É o caso da tecnologia israelense trazida ao Brasil pela construtora Engeform, de São Paulo, que permite à Sabesp trocar os dutos que passam, por exemplo, debaixo da Catedral da Sé, no centro da cidade, e de mais 52 quilômetros de extensão na área. Com essa tecnologia, a substituição da tubulação antiga caminha por dentro dos próprios canos — os novos tubos, de material sintético, são instalados como se fossem uma espécie de revestimento.
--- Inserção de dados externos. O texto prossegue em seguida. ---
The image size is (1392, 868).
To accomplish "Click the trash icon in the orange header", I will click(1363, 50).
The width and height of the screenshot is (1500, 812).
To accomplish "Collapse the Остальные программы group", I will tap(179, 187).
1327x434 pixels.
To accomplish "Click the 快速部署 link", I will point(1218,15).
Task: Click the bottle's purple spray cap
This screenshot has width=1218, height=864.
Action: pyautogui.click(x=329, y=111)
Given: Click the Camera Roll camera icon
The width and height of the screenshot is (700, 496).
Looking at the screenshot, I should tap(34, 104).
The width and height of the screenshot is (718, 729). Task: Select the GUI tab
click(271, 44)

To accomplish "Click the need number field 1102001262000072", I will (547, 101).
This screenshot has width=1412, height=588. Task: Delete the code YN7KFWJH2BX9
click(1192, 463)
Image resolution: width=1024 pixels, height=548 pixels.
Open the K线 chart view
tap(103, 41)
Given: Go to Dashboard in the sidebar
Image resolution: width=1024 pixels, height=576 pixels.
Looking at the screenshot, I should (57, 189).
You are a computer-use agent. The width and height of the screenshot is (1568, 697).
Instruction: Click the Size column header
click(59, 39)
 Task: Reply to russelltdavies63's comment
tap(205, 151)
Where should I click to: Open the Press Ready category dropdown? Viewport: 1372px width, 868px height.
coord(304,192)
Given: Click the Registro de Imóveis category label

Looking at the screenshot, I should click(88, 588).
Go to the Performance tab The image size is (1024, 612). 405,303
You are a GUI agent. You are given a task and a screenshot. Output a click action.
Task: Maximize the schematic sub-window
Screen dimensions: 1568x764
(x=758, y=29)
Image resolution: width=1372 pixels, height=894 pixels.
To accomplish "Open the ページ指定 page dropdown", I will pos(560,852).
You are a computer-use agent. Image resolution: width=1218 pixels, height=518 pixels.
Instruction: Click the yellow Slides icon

A inovação também tem sido empregada em novos projetos de saneamento, como na ampliação de uma adutora para melhorar o fluxo de água no município de Caieiras. Nessa obra, estão sendo usados drones para acompanhar a topografia da região. A tecnologia ajuda a reduzir os custos com a equipe de topógrafos em até 40% e acelera o levantamento topográfico, segundo a Levitar, que fornece os serviços dessas pequenas aeronaves. A Levitar é uma das 562 startups brasileiras voltadas para a área de construção civil, chamadas de construtechs, que têm ocupado um espaço deixado por grandes construtoras que pararam de investir em inovação, de acordo com dados da Construtech Ventures.
A tecnologia também pode vir de instituições de ensino. Foi graças à colaboração das universidades Columbia e Cornell que a linha L do metrô de Nova York não precisará ser completamente fechada por 15 meses, atrapalhando a vida de 250.000 moradores e turistas. Agora, será possível restaurar o túnel que liga Manhattan ao Brooklin, danificado por uma inundação, com a interrupção das operações apenas à noite e aos fins de semana. O segredo é o uso de tecnologias que permitem instalar novos cabos sem precisar retirar os que estão danificados, acelerando o processo. Isso mostra que, em qualquer país, os investimentos em infraestrutura devem ser contínuos, seja para construir estruturas, seja para manter a qualidade dos serviços e obras existentes. A tecnologia pode e deve ajudar os entes públicos e privados nessa tarefa, reduzindo custos e tempo — e, em alguns casos, poupando vidas.